In our study of healthy elderly persons, we included ambulatory subjects and patients hospitalized for orthopedic surgery. BMI was elevated in more than 80% of hospitalized patients with osteoarthrosis. The etiology and pathogenesis of osteoarthritis (whether of inflammatory origin or due to the degeneration of cartilage) is still an issue of debate (36, 37). The increase of lactobacilli count was one of the remarkable findings in patients with osteoarthritis (20). Hospitalized patients had higher blood glucose level and counts of lactobacilli in their gut similar to a study where lactobacilli correlated positively with fasting glucose level (33).

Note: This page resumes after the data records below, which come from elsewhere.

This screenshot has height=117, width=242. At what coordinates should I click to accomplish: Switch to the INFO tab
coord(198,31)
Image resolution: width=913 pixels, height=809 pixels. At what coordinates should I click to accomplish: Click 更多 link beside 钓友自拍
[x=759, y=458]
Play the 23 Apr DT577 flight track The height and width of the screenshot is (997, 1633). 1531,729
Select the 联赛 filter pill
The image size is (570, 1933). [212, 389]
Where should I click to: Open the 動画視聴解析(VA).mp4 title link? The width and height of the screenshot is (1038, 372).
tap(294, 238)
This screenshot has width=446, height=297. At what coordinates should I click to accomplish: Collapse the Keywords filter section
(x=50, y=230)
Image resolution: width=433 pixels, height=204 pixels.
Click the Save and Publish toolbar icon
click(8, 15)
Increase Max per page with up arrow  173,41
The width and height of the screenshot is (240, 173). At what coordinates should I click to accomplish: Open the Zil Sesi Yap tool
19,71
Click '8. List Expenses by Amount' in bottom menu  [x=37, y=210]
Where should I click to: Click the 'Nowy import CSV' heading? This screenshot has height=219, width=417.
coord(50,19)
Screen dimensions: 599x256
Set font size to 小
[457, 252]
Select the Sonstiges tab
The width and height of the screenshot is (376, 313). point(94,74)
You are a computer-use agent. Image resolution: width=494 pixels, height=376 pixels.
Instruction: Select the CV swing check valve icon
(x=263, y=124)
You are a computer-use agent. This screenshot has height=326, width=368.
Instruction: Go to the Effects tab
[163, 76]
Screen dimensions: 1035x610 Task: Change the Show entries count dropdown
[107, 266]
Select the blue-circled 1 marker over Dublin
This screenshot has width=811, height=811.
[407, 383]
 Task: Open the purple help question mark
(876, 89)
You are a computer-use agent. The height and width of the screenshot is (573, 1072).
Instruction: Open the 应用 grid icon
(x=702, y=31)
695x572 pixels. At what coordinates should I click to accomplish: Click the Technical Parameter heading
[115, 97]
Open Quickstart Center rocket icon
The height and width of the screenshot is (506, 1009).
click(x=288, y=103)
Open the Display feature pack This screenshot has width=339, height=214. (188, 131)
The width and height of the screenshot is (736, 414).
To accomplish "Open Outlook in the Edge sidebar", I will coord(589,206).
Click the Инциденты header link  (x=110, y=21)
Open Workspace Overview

A positive correlation between BMI and fasting blood glucose was found. Overweight and higher blood glucose levels were associated with the lower number of total anaerobes found in the gut. Blood glucose level had a negative correlation to the relative share of anaerobes such as gram-positive anaerobic cocci and bacteroides. Further, the high content of glucose was predicted from a low abundance of anaerobes, particularly bacteroides. This is in accordance with the data of J. Gordon laboratory, where a lower proportion of anaerobic gram-negative Bacteroidetes phyla in obese adults and experimental animals has recently been shown (1, 2, 4, 30–32). Aging brings along reduced prevalence and diversity of bacteroides in elderly people compared to young volunteers (17, 38). Bacteroides species are nutritionally versatile and are able to use different carbon sources. They are the main producers of short fatty acids as propionate from fermentation of unabsorbed carbohydrates and thus important to colonic physiology (31, 39).

Elderly people have a lower number of anaerobes and less diversity of microbiota when compared to adults (18, 40–42). Less diversity of the dominating bacterial community has been found in overweight people in contrast to normal weight people (32, 43). In our study, gut microbiota diversity was bound to colonization of anaerobes like gram-positive anaerobic cocci and clostridia. The proportion of anaerobic cocci and counts of clostridia were higher in people with lower blood glucose level. Karlsson with co-workers found that abundance of clostridium correlated negatively with fasting glucose, but not with BMI (33).

At the same time, the counts and proportions of bifidobacteria and staphylococci were associated with higher glucose level. A Finnish study has compared the early colonization profile of 7-year-old children during their first year of life with their body weight, showing that less prevalence of Staphylococcus aureus and high amounts of intestinal bifidobacteria at infancy might lower the risk of obesity later in life (44). This seems to contradict previous data where the higher proportion of Bifidobacterium was associated with higher body weight and BMI in 5-year-old children (45). This discrepancy can be explained by the fact that in pre-school children gut microbiota has developed to a degree where it is similar to that of adults, where the overall proportion of Bifidobacterium has decreased and Bacteroides have become predominant (39). Similar to our study, the proportion of phyla Actinobacteria, including bifidobacteria and staphylococci, was higher among overweight subjects (32, 46, 47). In pregnant women, Staphylococcus aureus counts correlated with excessive weight gain (46).

The metabolic syndrome is associated with the level of blood glucose. Khanam and co-workers found that in the presence of higher blood glucose level, metabolic syndrome has a significant negative effect on survival (69% vs. 95%) (13). In our pilot study of elderly persons, blood glucose level was closely associated with BMI and intestinal anaerobes. The higher counts and/or proportion of anaerobes as bacteroides, gram-positive cocci, and clostridia were associated with lower blood glucose level and a higher blood glucose concentration was predicted by the reduction of bacteroides. Thus, we have revealed the tight interplay among increased BMI, level of blood glucose, and the reduced proportion of cultivable bacteroides in gut microbiota of elderly persons.